Copy out every one of the records below word for word, changing nothing.

********************

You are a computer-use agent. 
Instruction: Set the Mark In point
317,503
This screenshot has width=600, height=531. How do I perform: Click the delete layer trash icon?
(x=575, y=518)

********************

:: Answer to this task ::
You are a computer-use agent. 
Instruction: Set the Mark In point
317,503
This screenshot has width=600, height=531. How do I perform: Click the delete layer trash icon?
(x=575, y=518)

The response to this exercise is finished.